Avez-vous conservé des exercices physiques (échauffement,
étirements) du ballet dans votre pratique?
Grâce à une bourse du Ministère des Affaires étrangères, j'ai pu passer
deux ans à Delhi auprès de Madhavi Mudgal et tout ce que j'avais pu
apprendre sur ce sujet a été dans une large mesure effacé. Aujourd'hui, ce
que je pratique ou que je fais pratiquer à mes élèves vient de ce que j'ai
appris à Delhi.
Pourriez-vous raconter une de vos journées typiques lorsque vous
étiez à Delhi à l'école Gandharva Mahavidyalaya où enseigne votre guru
Madhavi Mudgal?
J'avais appris un certain nombre de pièces du répertoire avant de partir
à Delhi. Ce n'était d'ailleurs pas une condition pour demander cette
bourse, que l'on peut demander à différents niveaux. Sur place, il a fallu
que je réapprenne ces danses dans un style plus propre à Madhavi Mudgal
puisque, même si elle est issue de la même lignée de gurus, elle a quand
même imposé sa marque. Elle a restructuré la danse odissi dans la mesure où
le tribhangi (une triple courbure du corps) est beaucoup moins marquée chez
elle. Madhavi Mudgal s'est blessée assez jeune et elle a voulu éviter ces
désagréments à ses propres élèves. Donc, il m'a fallu réapprendre les
pièces que je connaissais.
J'ai été autorisée à suivre tous les cours. J'y passais tous mes
après-midi, de 13h à 19h, d'abord avec les toutes petites, jusqu'au dernier
cours avec des élèves d'une vingtaine d'années qui faisaient partie de sa
troupe. J'ai ainsi pu reprendre les bases, et avec des cours particuliers
j'ai pu peaufiner les pièces du répertoires que je connaissais déjà et en
apprendre d'autres.
Plus précisément, chaque cours durait une heure. Il y avait d'abord
l'apprentissage des positions de base, des exercices dans les deux
positions principales (le tribhang et le chowk)...
Qu'est-ce que le chowk?
Le chowk, c'est comme un carré, une position symétrique qui fait
référence à Jagannath, avec les bras sur le côté. Les jambes en dehors, le
bassin est ouvert, avec un pied d'écart entre les deux pieds.
Les pieds sont en seconde, si j'ose dire?

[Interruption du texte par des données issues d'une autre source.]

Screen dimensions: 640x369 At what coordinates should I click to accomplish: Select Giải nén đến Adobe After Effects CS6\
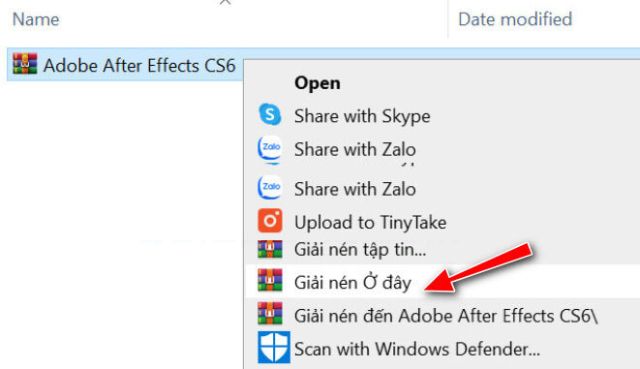point(446,316)
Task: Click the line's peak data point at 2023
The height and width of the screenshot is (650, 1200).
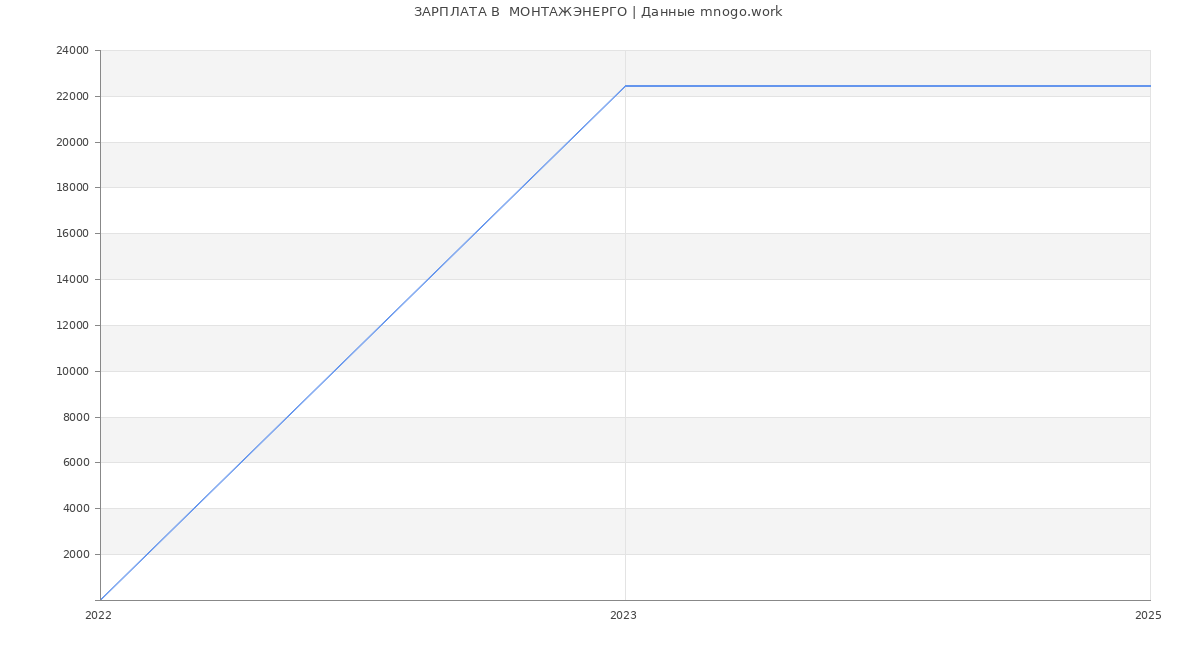Action: click(625, 86)
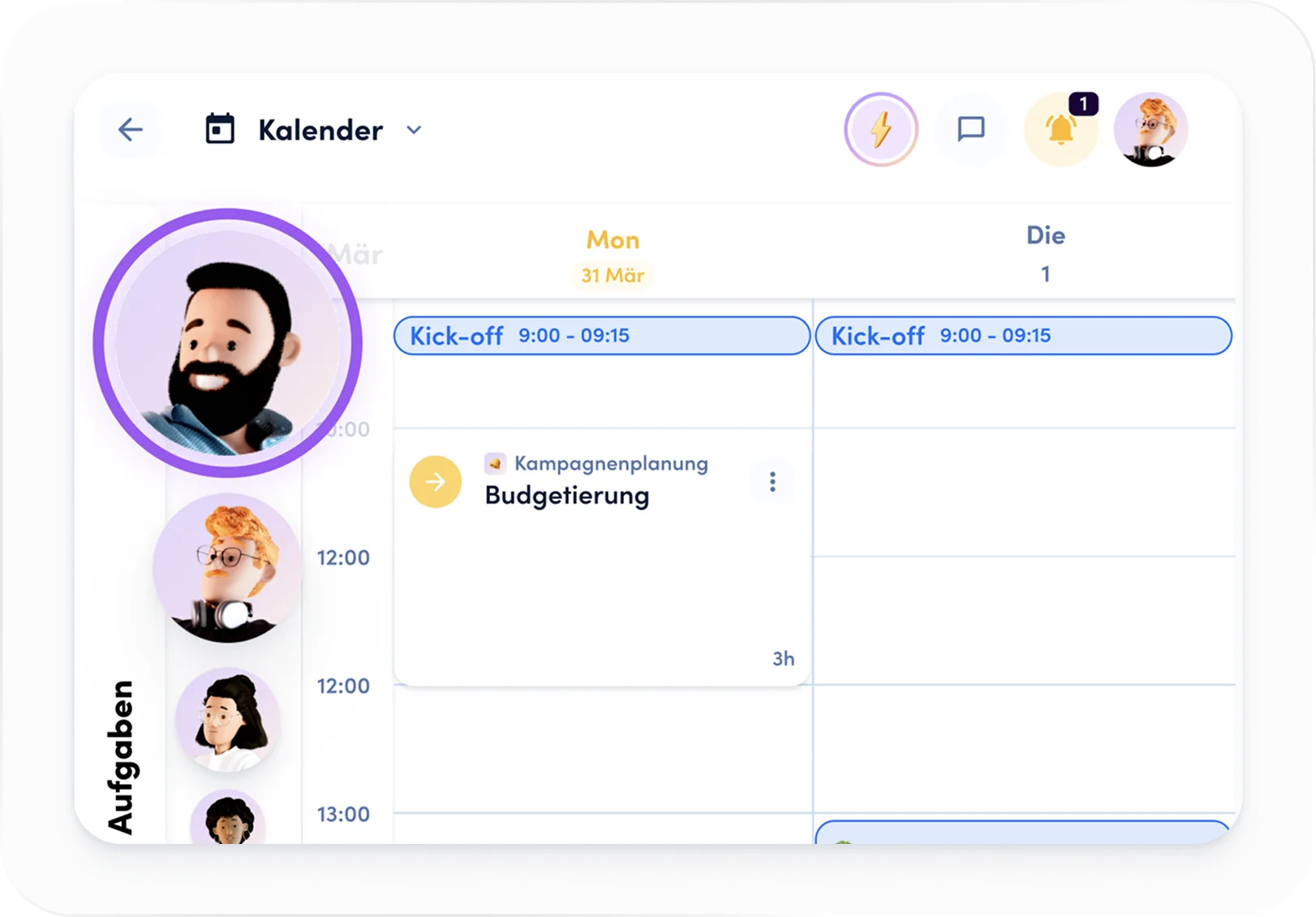The width and height of the screenshot is (1316, 917).
Task: Open Tuesday Kick-off 9:00 event
Action: tap(1023, 335)
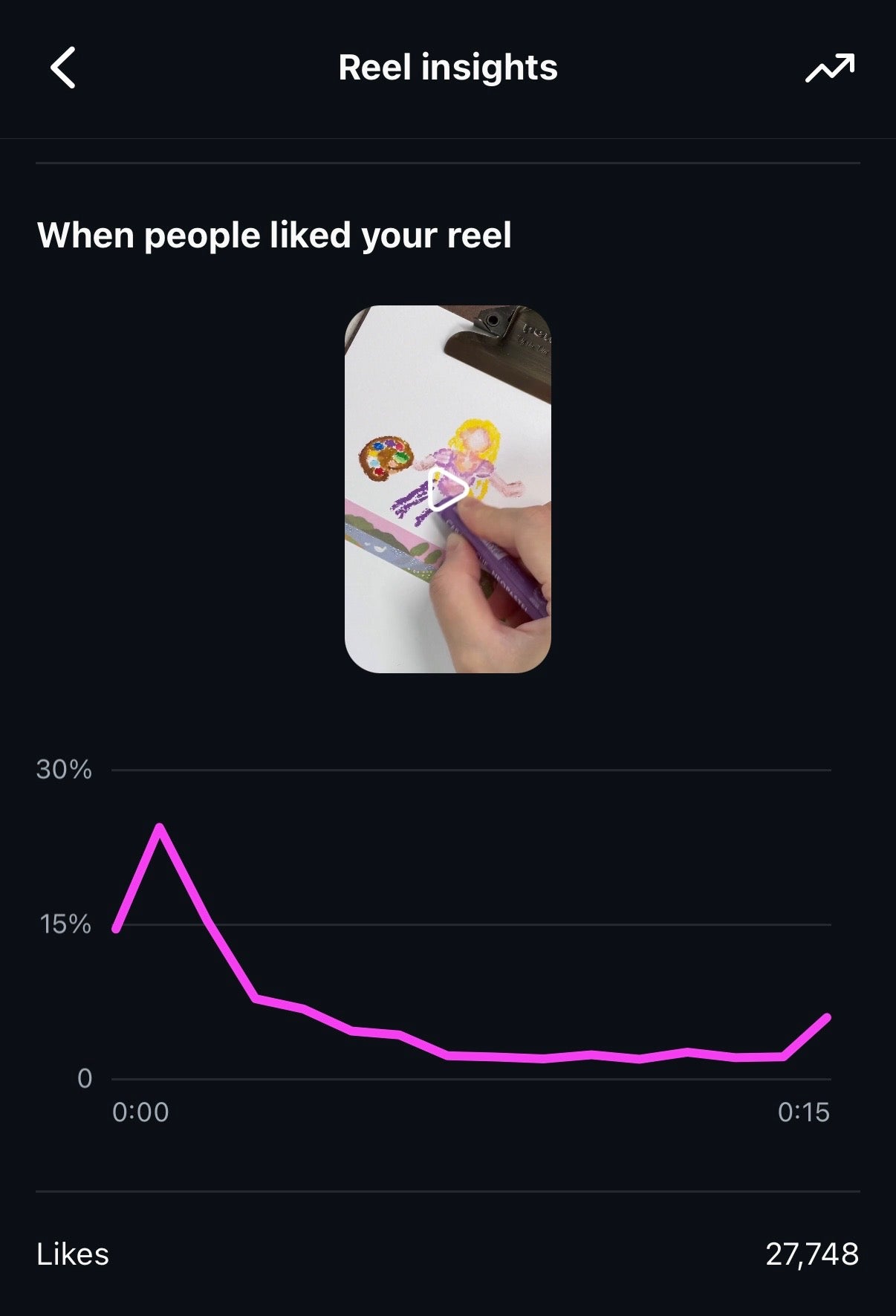Tap the hand holding the purple crayon
This screenshot has width=896, height=1316.
coord(490,587)
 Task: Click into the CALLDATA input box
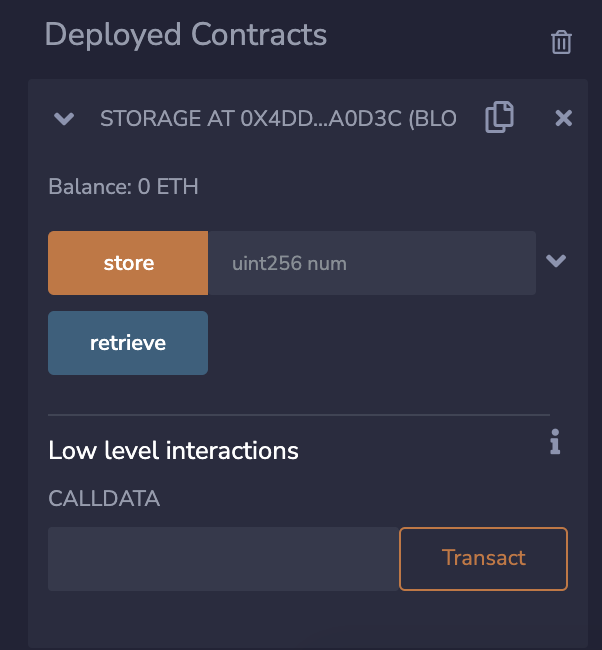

Oui ! Le centre de gravité est assez bas.
C'est une position plus
ouverte que celle du bharatanatyam. Lors de leur première
année d'apprentissage, les élèves apprennent dix
exercices dans ces positions de base. Ensuite, en deuxième
année, on
attaque le répertoire, avec des pièces de danse pure,
puis des pièces de
danse expressive. Chaque groupe suivant son propre cursus, j'ai pu
apprendre différentes
pièces en même temps et ainsi bénéficier
d'un apprentissage accéléré.
C'était un enseignement très cadré, avec des examens écrits et pratiques
permettant d'obtenir des diplômes.
Est-ce qu'il y avait plusieurs professeurs dans cette école?
Oui, en général, c'étaient des élèves de Madhavi qui enseignaient aux plus
jeunes. Elle intervenait sur la dernière heure avec les élèves de sa
compagnie, pour des pièces narratives et expressives (Abhinaya) ;
c'étaient vraiment des moments privilégiés.

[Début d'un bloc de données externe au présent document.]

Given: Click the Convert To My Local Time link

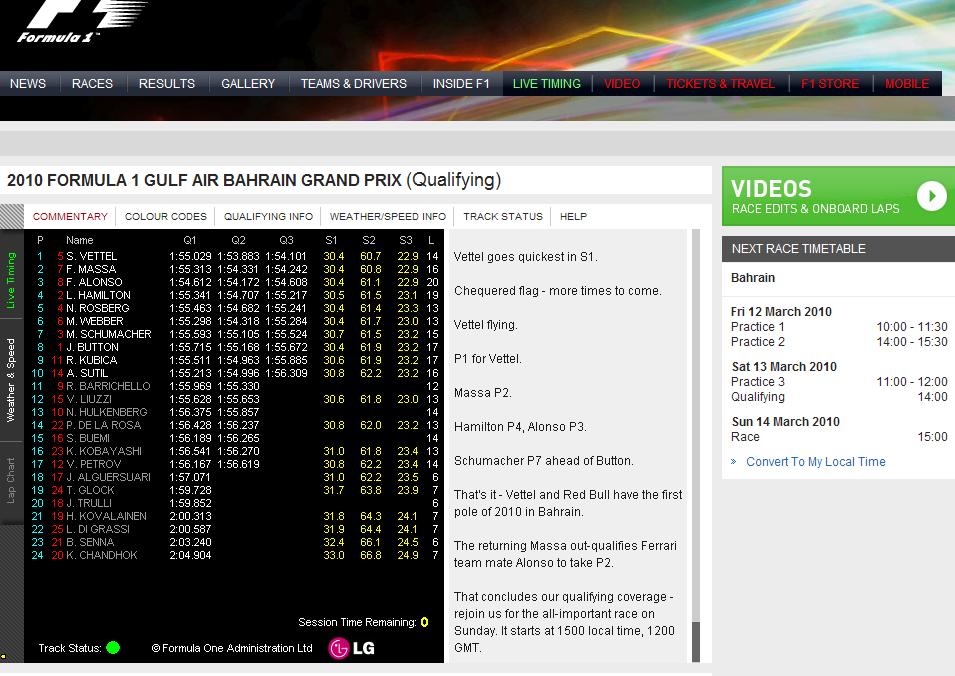Looking at the screenshot, I should 815,462.
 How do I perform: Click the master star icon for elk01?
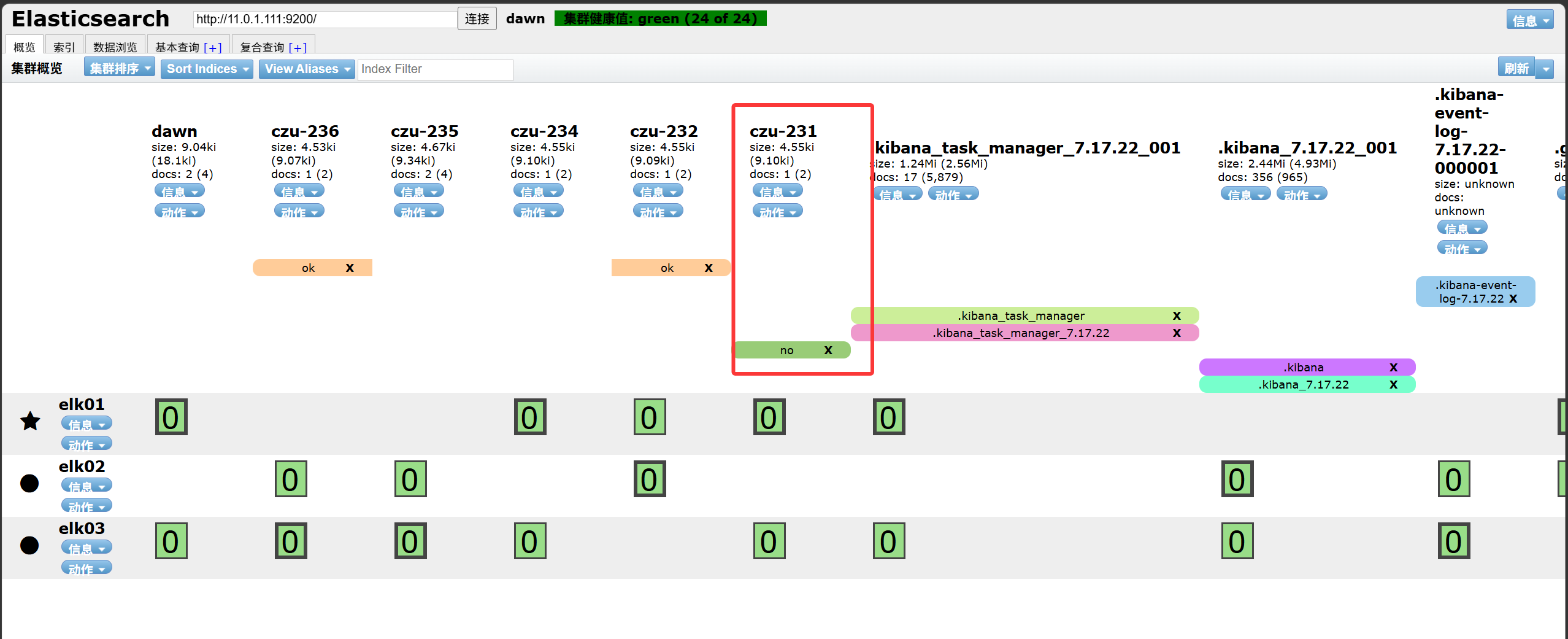coord(30,421)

Est-ce que sa troupe présente des pièces de groupes ou plutôt
des suites de solos?
Elle avait un lien extrêmement fort avec Kelucharan Mohapatra. Elle a
participé à des récitals et des tournées qui réunissaient trois
générations de danseurs : Kelucharan Mohapatra, Madhavi Mudgal, Arushi
Mudgal (sa nièce). Elle a une formation en architecture et elle a ainsi
travaillé sur des pièces de groupes, beaucoup de créations qui l'associent
à son frère Madhup Mudgal qui est chanteur. Elle utilise beaucoup de jeux
de rythmes, de symétries, des déplacements en ligne, des figures et jeux
dans l'espace.
Communiquiez-vous avec elle en anglais, ou avez-vous appris le
hindi?
Étant donné que mes cours de danse se déroulaient l'après-midi, je
prenais des cours de hindi le matin, parce que c'était l'occasion de
vraiment entrer dans cette culture indienne. À dix-huit ans, cela
correspondait aussi à un besoin, une recherche, une volonté de m'intégrer
et d'être acceptée. C'était difficile parce que Madhavi Mudgal est assez
méfiante vis à vis des étrangers.
En Inde, en tant qu'occidentale, il est souvent difficile de
communiquer en hindi. Mes amis à Delhi me parlent anglais. Quand je leur
parle en hindi, ils me répondent en anglais, parce qu'ils sont configurés
pour me parler dans cette langue.
Cependant, pendant les cours de danse, les indications étaient souvent
données en hindi, mais avec un vocabulaire technique assez basique...
Comme «ek-do-tin» plutôt que «un-deux-trois»...?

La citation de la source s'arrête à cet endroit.